YOUR INSTRUCTIONS:
Copy out each line of the data holding "POLÍTICA".

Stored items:
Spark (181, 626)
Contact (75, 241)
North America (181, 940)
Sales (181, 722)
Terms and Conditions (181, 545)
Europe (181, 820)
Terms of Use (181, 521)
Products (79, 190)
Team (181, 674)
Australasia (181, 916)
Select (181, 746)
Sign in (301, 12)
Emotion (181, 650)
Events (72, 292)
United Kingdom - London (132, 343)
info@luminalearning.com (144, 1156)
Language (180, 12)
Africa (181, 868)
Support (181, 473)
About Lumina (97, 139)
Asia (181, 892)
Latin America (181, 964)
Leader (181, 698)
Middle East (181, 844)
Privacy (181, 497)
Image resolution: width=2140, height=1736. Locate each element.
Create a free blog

==

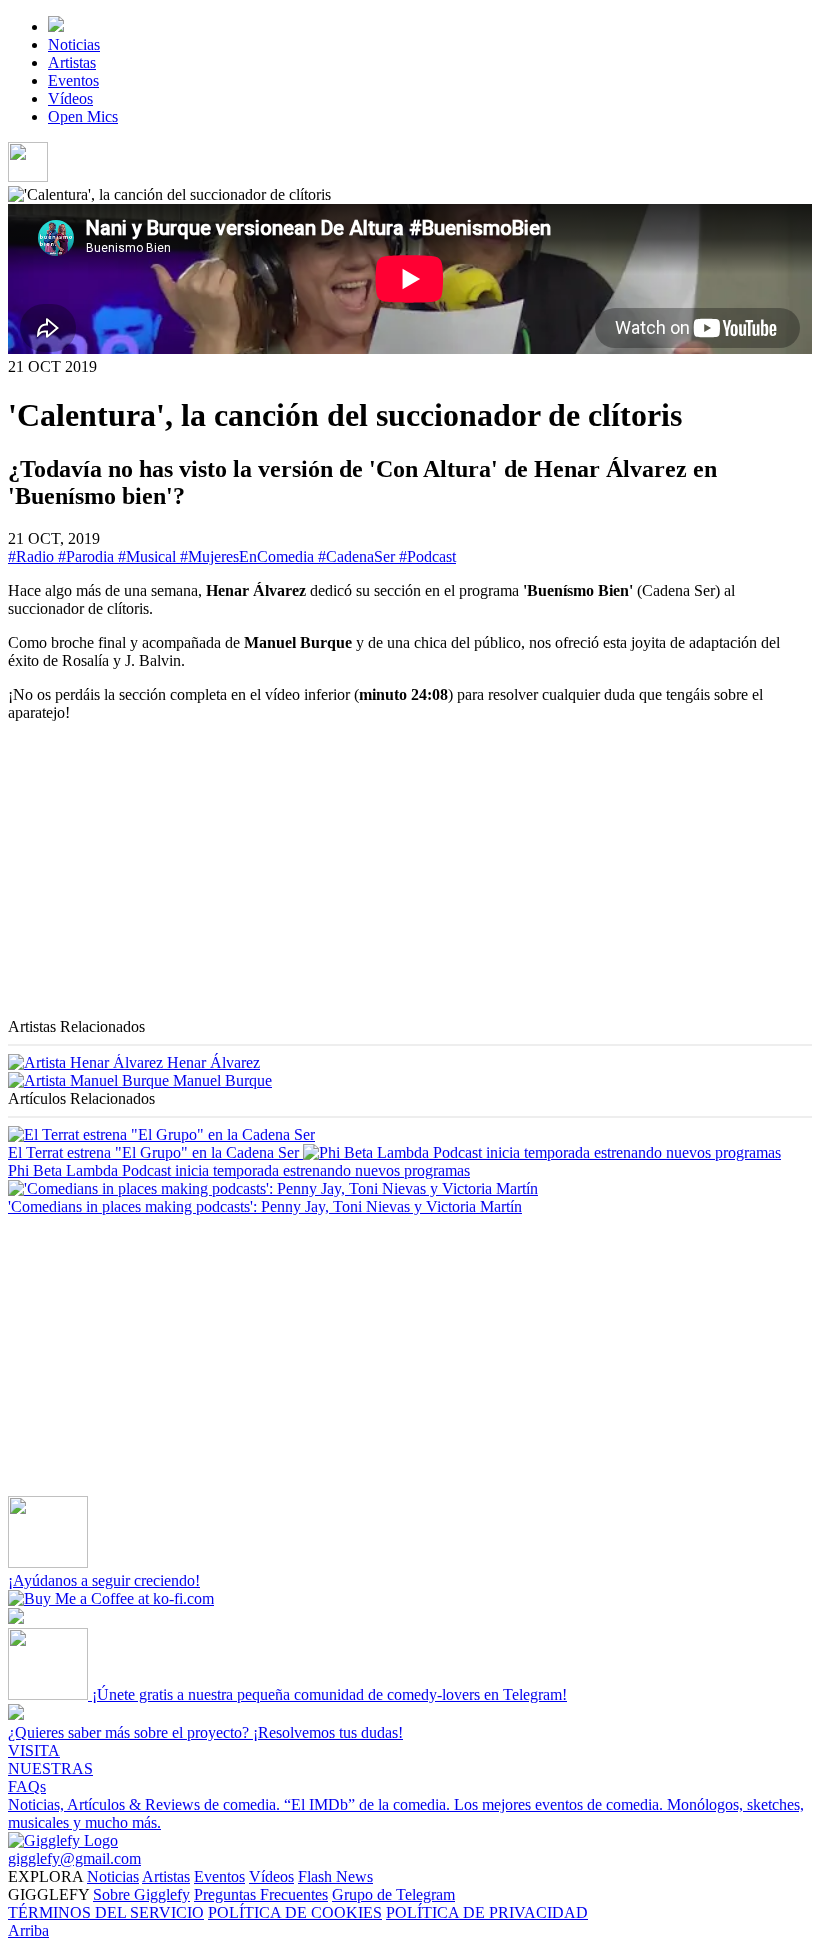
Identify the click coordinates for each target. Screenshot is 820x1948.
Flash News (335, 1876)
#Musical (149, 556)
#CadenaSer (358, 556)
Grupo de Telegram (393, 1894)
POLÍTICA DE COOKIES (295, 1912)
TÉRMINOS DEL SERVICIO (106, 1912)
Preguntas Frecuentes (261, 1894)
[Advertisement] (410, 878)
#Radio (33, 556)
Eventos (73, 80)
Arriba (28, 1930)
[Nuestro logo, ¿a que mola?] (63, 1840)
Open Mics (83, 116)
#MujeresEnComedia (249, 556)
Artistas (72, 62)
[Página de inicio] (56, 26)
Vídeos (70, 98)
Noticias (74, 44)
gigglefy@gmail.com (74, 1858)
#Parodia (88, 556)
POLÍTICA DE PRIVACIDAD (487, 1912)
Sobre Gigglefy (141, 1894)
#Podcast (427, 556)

EXERCISE RESULT:
POLÍTICA DE COOKIES (295, 1912)
POLÍTICA DE PRIVACIDAD (487, 1912)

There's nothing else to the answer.